*Task requirements*
Rescale the listing from the line with "Where should I" up to and including the line with "pyautogui.click(x=1400, y=21)", reproducing only those lines, including the requests. Multiply every click coordinate in the answers by 2.45 and round to whole numbers, with halves rounded up, and leave the pictures out.

*Provided material*
----------

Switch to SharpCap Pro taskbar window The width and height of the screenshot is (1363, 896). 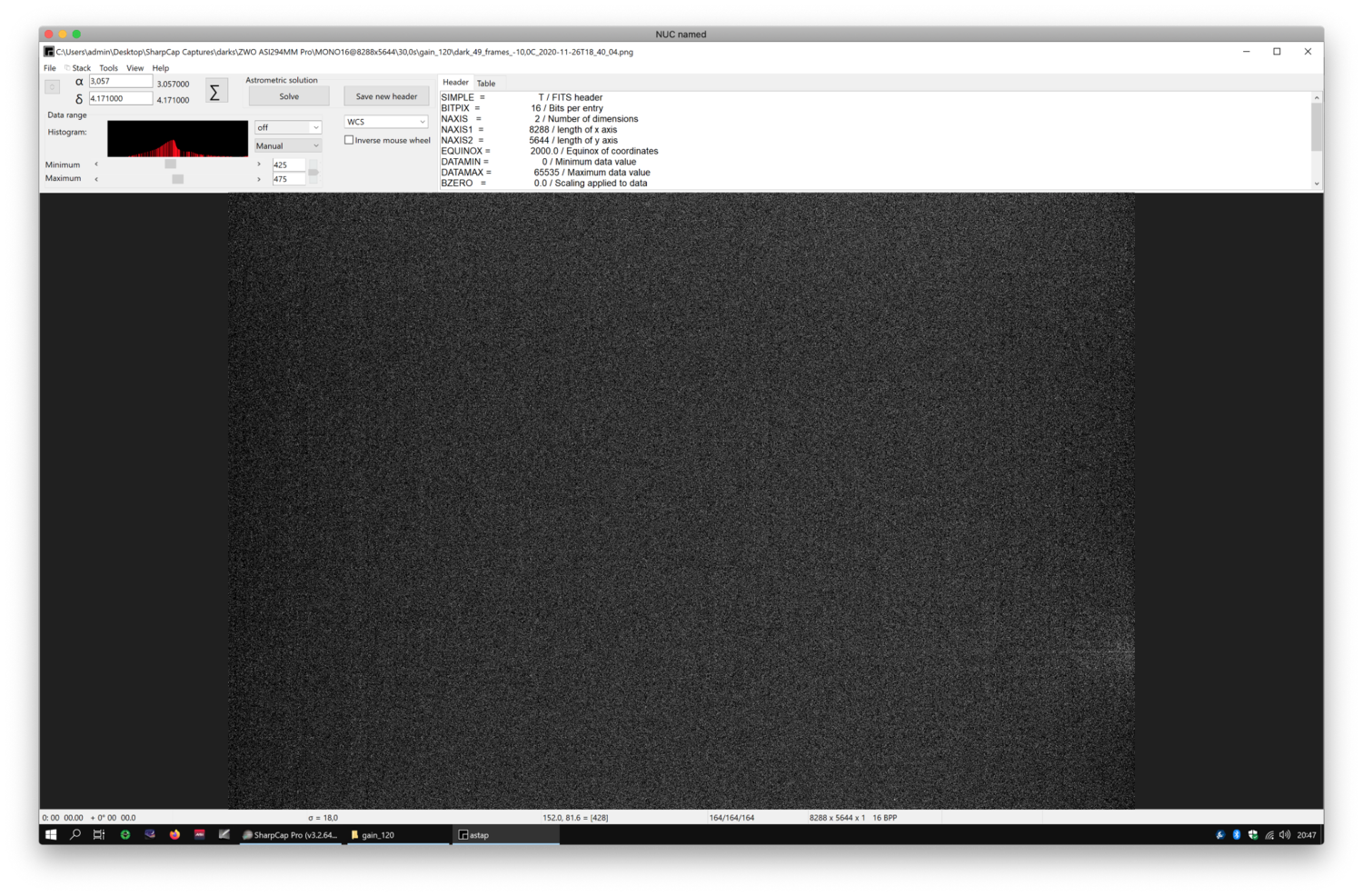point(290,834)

----------

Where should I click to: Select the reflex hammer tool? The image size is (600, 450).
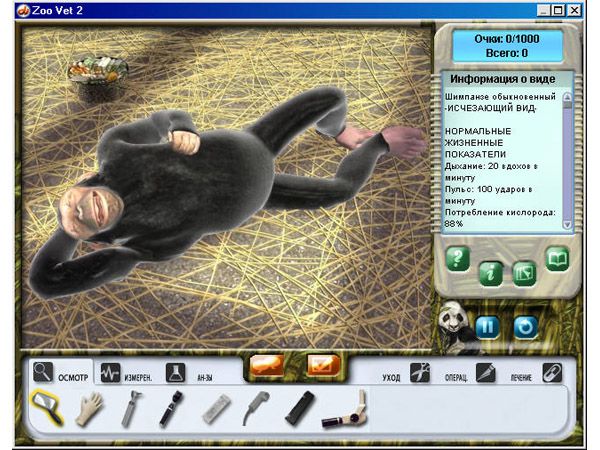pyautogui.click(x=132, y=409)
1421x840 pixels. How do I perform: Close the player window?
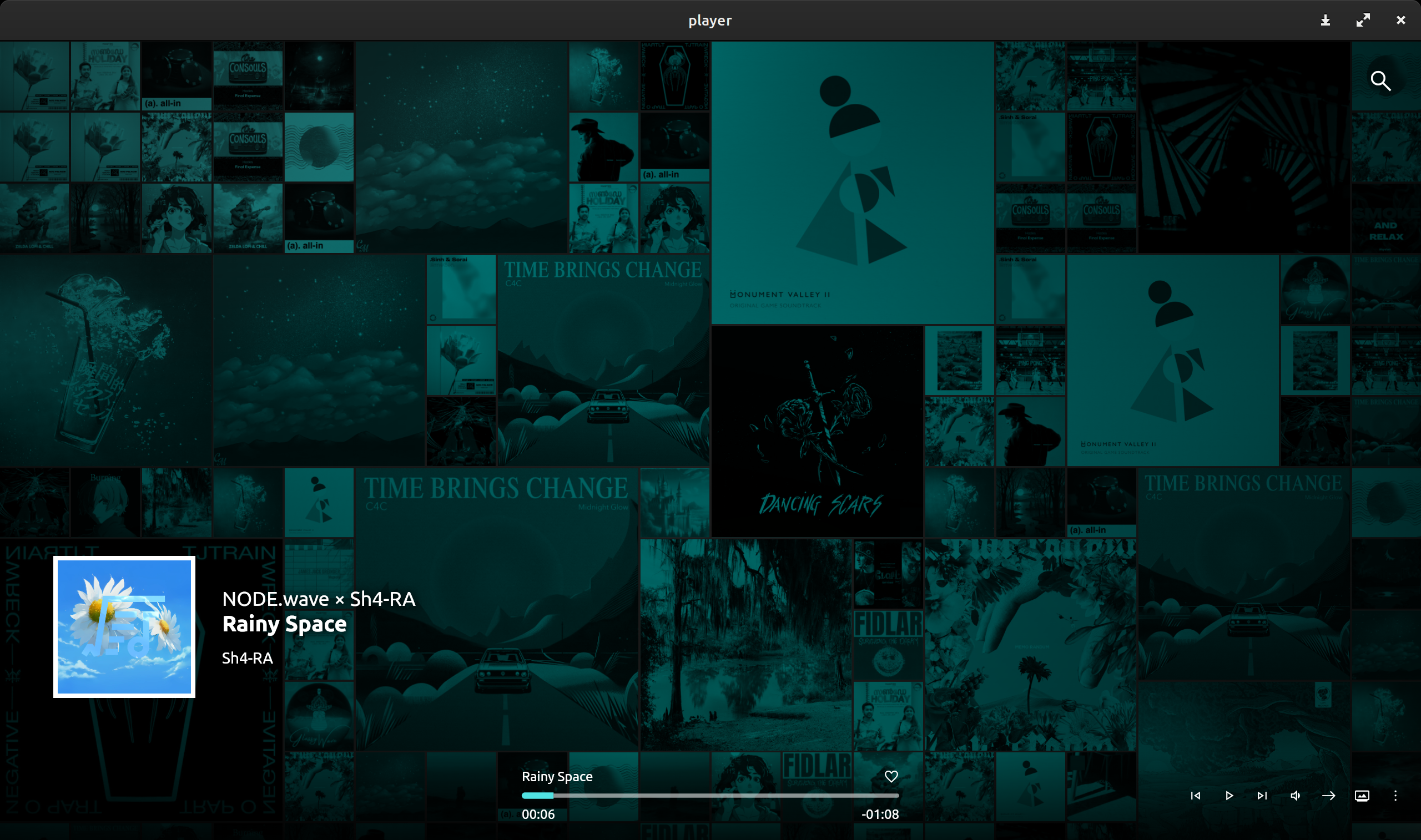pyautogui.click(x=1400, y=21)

----------

*Output for this exercise*
Where should I click to: Select the reflex hammer tool? The image size is (600, 450).
pyautogui.click(x=323, y=1002)
1421x840 pixels. How do I perform: Close the player window?
pyautogui.click(x=3430, y=51)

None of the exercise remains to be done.